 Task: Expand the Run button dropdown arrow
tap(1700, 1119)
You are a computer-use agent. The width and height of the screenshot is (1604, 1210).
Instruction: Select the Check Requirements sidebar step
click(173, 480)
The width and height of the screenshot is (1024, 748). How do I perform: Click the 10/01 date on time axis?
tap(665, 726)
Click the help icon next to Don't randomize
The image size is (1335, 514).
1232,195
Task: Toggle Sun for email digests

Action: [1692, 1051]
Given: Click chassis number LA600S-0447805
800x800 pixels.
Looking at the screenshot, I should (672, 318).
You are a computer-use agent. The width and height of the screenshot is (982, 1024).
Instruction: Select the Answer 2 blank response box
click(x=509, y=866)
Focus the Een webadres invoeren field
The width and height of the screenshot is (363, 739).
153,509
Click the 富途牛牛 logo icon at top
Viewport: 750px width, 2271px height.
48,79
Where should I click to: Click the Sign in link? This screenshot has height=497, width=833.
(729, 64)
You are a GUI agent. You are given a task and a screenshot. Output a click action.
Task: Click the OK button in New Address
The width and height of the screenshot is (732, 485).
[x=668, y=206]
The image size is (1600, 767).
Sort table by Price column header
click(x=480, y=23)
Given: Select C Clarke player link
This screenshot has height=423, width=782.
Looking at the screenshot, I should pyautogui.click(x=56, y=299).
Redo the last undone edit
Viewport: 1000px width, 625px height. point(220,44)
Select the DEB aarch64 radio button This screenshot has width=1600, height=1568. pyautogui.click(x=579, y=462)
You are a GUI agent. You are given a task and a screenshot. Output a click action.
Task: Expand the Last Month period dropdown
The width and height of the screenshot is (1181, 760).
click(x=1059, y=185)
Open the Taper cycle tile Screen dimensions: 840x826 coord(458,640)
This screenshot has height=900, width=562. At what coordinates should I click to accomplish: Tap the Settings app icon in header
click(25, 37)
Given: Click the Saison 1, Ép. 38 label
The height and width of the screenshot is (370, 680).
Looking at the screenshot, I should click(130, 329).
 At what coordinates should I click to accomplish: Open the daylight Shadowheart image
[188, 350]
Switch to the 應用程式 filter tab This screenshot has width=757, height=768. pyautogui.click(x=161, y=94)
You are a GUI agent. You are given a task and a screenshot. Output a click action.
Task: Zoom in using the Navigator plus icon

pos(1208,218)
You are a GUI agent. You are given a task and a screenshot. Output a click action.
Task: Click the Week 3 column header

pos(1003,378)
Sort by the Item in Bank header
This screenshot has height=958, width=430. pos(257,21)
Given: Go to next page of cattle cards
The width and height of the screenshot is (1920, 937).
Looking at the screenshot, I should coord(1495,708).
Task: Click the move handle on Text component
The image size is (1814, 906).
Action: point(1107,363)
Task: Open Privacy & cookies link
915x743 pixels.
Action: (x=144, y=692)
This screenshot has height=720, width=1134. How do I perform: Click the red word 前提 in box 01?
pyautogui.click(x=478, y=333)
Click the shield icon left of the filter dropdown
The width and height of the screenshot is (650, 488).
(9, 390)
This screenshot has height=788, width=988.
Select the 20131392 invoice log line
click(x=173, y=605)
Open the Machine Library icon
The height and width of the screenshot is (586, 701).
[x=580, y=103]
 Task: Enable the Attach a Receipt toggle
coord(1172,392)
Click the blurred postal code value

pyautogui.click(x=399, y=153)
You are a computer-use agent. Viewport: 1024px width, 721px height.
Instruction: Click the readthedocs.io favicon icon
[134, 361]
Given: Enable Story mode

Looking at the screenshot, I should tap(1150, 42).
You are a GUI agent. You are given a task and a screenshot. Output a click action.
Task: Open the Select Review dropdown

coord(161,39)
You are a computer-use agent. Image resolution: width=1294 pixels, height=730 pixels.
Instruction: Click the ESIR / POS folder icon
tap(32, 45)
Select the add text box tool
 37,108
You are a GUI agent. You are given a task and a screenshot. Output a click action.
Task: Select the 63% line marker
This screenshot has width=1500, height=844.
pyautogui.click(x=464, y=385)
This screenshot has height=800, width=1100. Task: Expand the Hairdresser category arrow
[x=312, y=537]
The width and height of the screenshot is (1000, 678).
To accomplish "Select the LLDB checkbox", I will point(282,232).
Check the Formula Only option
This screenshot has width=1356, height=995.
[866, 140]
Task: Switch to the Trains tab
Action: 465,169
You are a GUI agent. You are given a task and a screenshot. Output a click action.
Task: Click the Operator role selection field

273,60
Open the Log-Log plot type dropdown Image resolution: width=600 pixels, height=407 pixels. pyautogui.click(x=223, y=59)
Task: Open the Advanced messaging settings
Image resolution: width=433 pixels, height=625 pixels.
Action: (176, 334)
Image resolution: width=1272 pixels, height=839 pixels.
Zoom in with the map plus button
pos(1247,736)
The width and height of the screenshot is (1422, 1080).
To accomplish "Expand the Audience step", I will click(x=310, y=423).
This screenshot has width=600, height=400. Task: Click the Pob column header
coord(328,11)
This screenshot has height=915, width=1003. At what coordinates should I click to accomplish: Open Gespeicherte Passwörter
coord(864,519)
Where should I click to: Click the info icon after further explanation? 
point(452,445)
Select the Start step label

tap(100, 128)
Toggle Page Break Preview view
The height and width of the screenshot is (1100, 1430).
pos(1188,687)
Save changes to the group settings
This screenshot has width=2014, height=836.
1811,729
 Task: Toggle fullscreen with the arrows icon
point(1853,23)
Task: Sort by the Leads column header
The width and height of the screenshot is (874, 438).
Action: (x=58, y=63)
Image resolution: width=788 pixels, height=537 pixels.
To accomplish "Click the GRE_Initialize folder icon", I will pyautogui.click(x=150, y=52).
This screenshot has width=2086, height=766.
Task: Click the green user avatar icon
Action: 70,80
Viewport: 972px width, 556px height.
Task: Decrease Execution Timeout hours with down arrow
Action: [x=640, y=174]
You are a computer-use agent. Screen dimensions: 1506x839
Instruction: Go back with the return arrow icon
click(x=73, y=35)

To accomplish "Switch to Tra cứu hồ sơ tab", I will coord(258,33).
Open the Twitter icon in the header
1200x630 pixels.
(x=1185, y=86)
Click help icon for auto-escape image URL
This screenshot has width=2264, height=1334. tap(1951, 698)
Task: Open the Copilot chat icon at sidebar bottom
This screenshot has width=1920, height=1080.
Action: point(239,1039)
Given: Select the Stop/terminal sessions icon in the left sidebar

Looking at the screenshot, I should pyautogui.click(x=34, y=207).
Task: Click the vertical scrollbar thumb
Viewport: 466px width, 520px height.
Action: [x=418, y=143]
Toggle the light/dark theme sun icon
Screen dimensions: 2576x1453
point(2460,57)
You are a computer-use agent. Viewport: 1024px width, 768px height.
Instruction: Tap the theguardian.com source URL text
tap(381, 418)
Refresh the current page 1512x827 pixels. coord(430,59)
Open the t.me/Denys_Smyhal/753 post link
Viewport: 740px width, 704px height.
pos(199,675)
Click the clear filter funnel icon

The exercise: Please rewrite the records starting with the line containing "Given: Select the" and going on through the end of the records, with "scrollbar" changed to "scroll bar" and nothing else altered.

Output for this task:
Given: Select the Stop/terminal sessions icon in the left sidebar

Looking at the screenshot, I should pyautogui.click(x=34, y=207).
Task: Click the vertical scroll bar thumb
Viewport: 466px width, 520px height.
Action: [x=418, y=143]
Toggle the light/dark theme sun icon
Screen dimensions: 2576x1453
point(2460,57)
You are a computer-use agent. Viewport: 1024px width, 768px height.
Instruction: Tap the theguardian.com source URL text
tap(381, 418)
Refresh the current page 1512x827 pixels. coord(430,59)
Open the t.me/Denys_Smyhal/753 post link
Viewport: 740px width, 704px height.
pos(199,675)
Click the clear filter funnel icon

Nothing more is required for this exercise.